SUPPLIED MATERIAL -
++++++++++

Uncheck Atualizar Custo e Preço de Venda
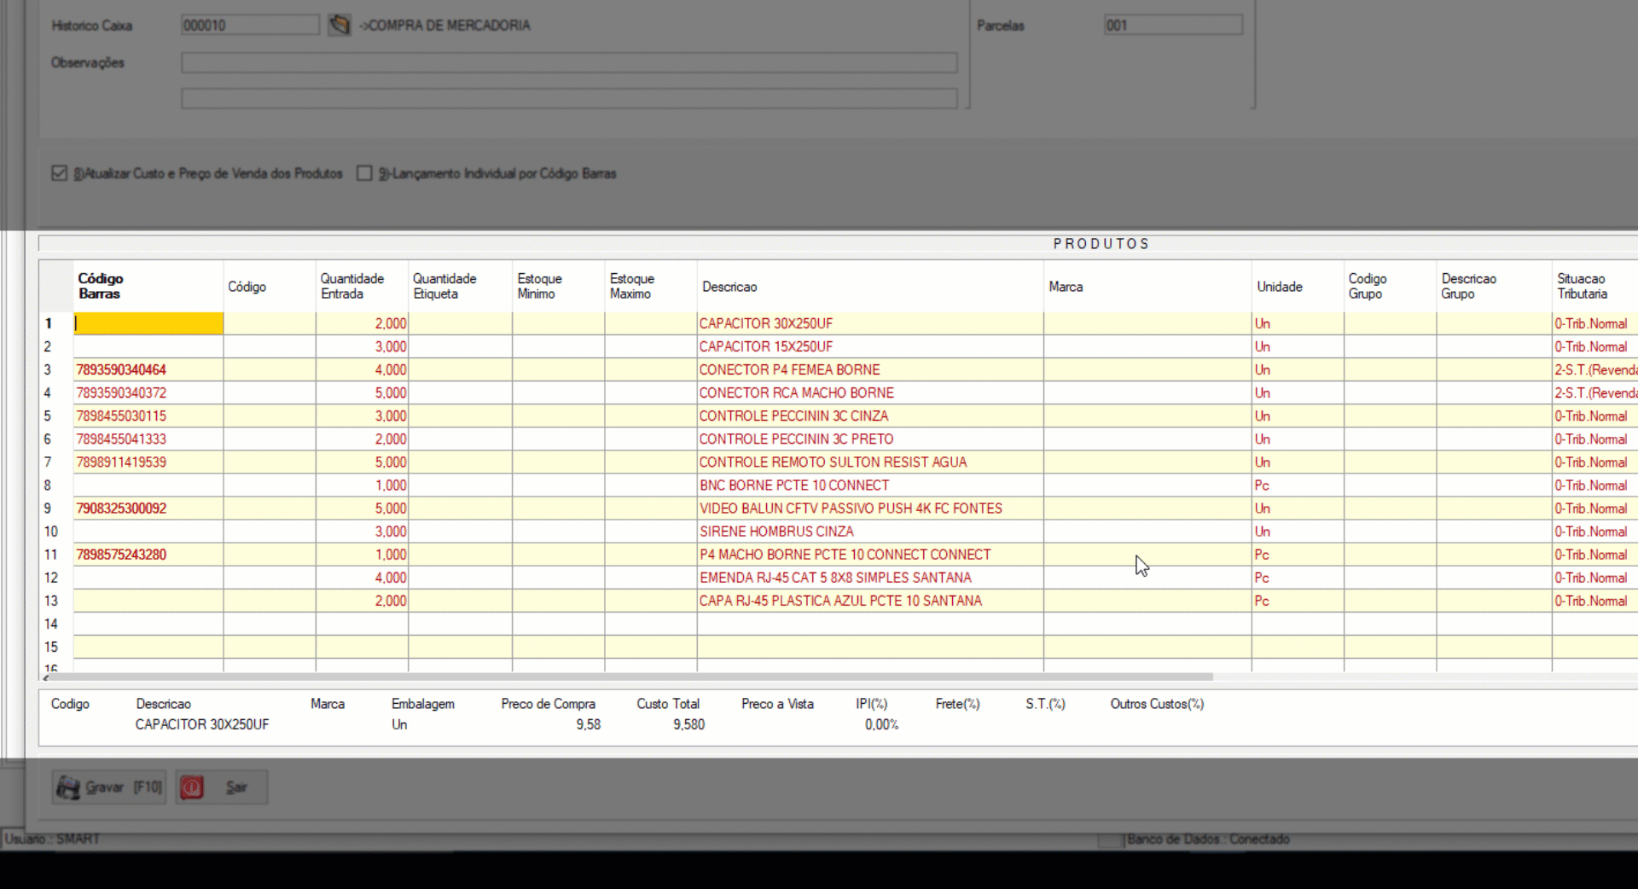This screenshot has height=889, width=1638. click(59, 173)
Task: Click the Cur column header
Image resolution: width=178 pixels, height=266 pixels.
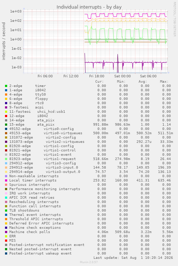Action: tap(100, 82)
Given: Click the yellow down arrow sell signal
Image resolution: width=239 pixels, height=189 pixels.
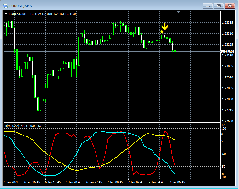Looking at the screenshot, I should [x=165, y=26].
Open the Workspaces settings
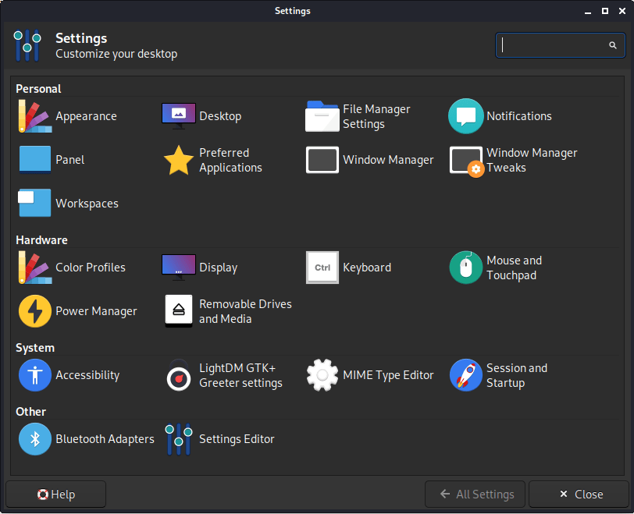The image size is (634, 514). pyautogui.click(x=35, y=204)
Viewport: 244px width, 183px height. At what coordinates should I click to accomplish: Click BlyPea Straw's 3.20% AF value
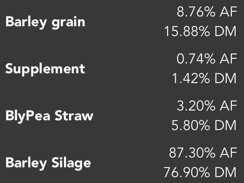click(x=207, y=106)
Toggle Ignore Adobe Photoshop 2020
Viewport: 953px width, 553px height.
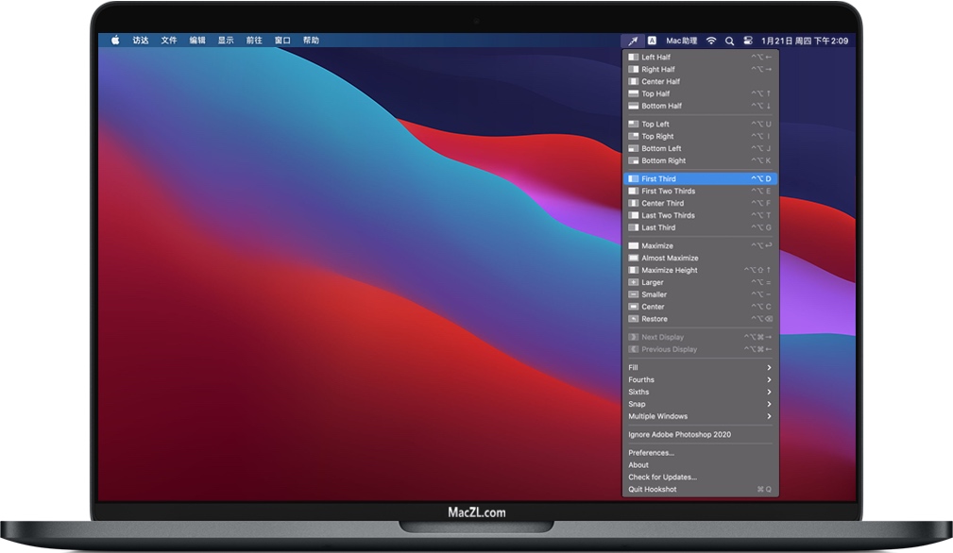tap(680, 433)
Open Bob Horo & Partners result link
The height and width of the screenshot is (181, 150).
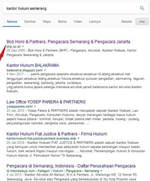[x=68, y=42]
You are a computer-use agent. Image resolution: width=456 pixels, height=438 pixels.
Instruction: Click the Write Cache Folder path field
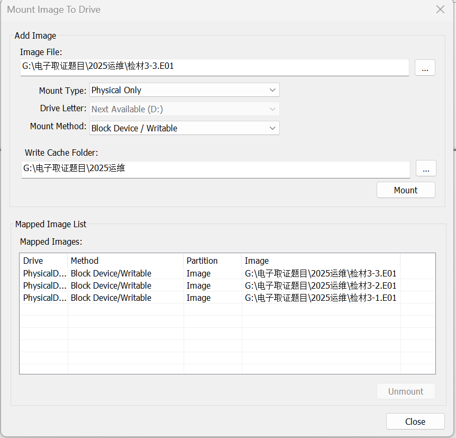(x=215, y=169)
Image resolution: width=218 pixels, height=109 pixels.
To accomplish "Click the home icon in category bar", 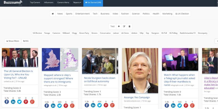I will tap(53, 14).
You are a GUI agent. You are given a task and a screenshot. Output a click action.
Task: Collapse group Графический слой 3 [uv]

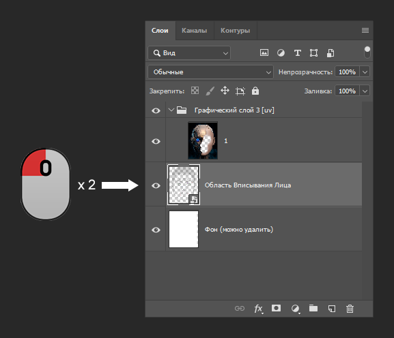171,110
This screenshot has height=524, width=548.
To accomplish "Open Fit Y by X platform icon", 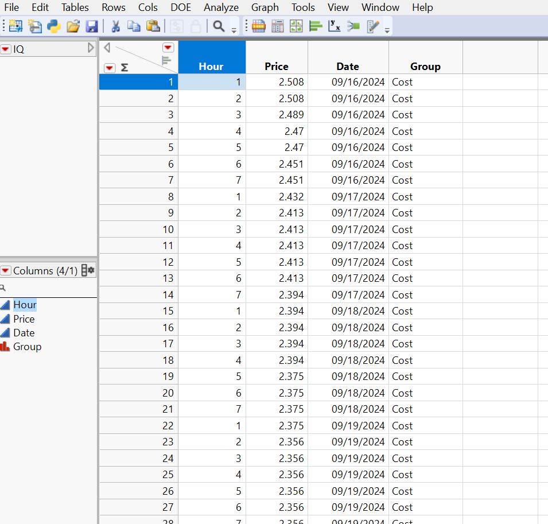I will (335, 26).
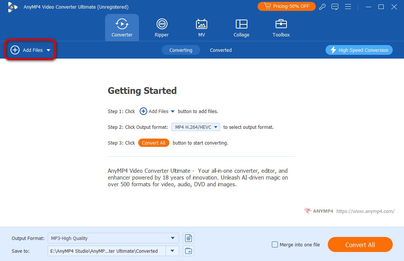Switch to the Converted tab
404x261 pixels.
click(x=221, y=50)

++++++++++

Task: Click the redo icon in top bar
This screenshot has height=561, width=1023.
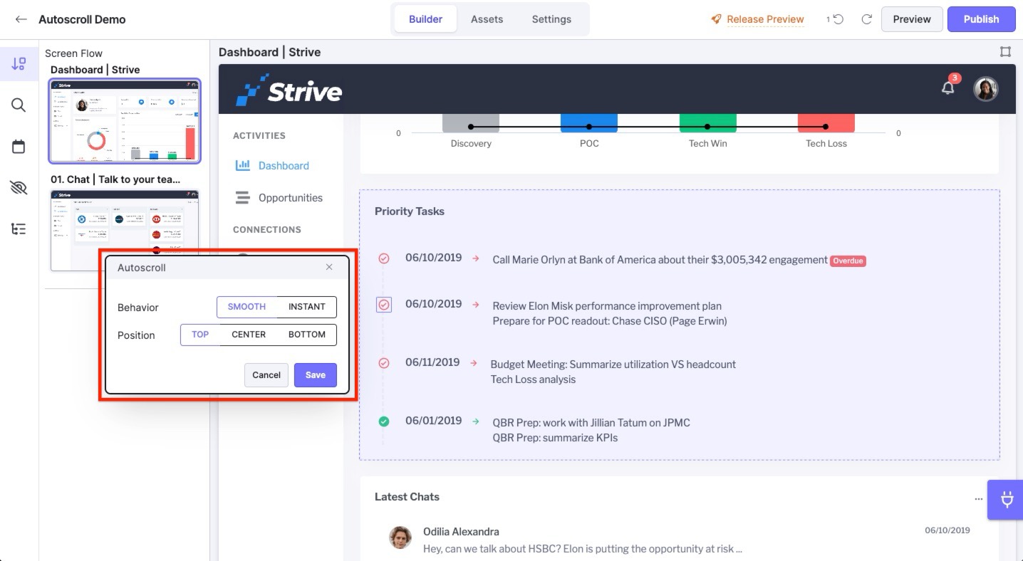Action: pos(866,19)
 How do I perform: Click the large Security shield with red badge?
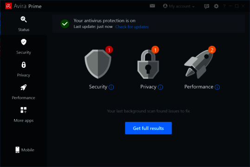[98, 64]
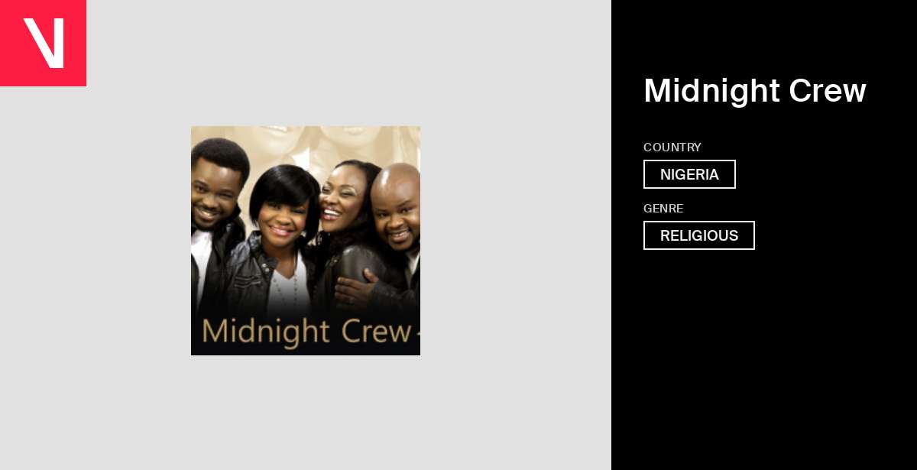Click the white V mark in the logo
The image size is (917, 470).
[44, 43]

++++++++++

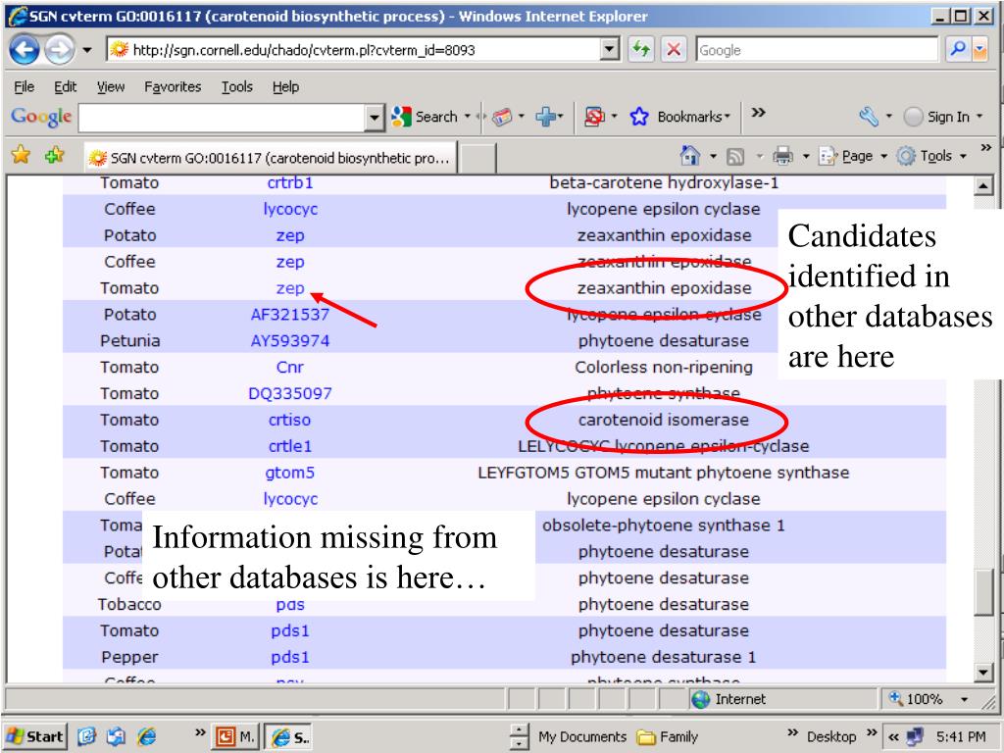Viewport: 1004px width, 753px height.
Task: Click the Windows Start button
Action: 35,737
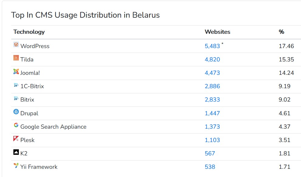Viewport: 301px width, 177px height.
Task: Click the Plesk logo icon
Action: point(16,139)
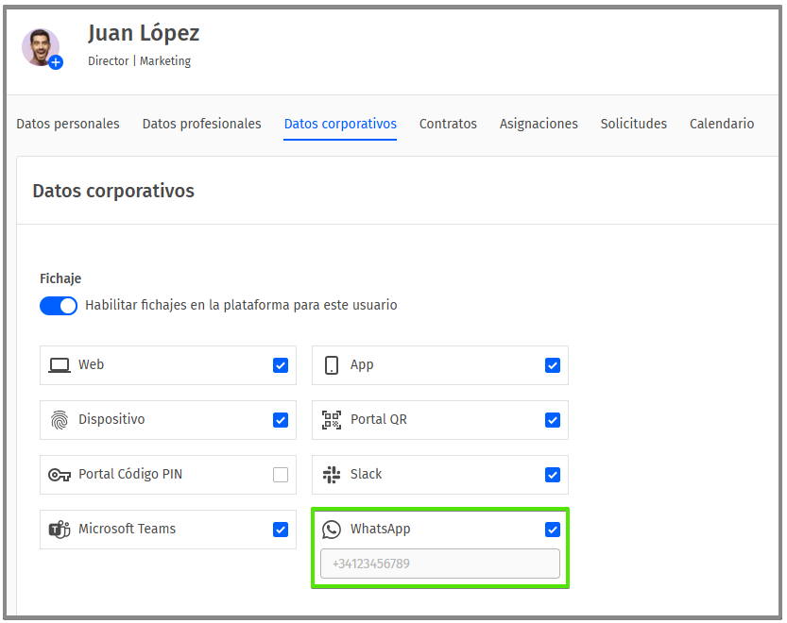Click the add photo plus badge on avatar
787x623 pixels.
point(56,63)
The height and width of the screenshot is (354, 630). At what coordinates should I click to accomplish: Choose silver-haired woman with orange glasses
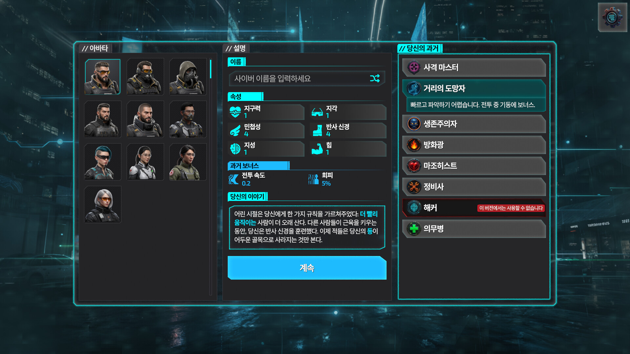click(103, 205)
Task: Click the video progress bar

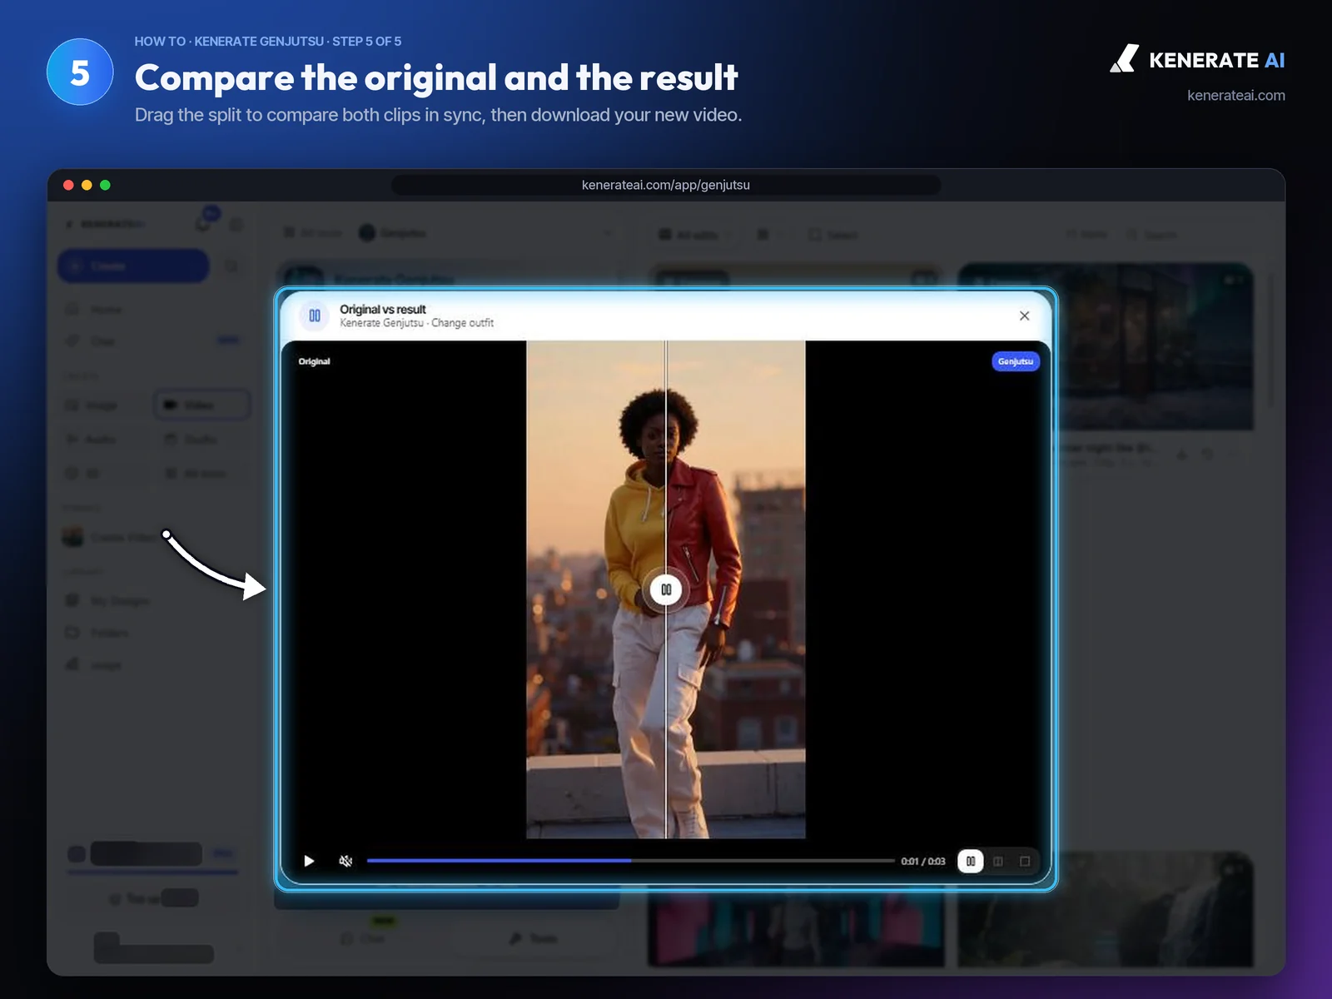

++++++++++

WHAT IS BEING ASKED - Lines containing the string "agent" are the ones to copy from the entries above.

EXERCISE SOLUTION -
You are a computer-use agent. Image resolution: width=456 pixels, height=438 pixels.
You are a GUI agent. You are given a task and a screenshot. Output a click action.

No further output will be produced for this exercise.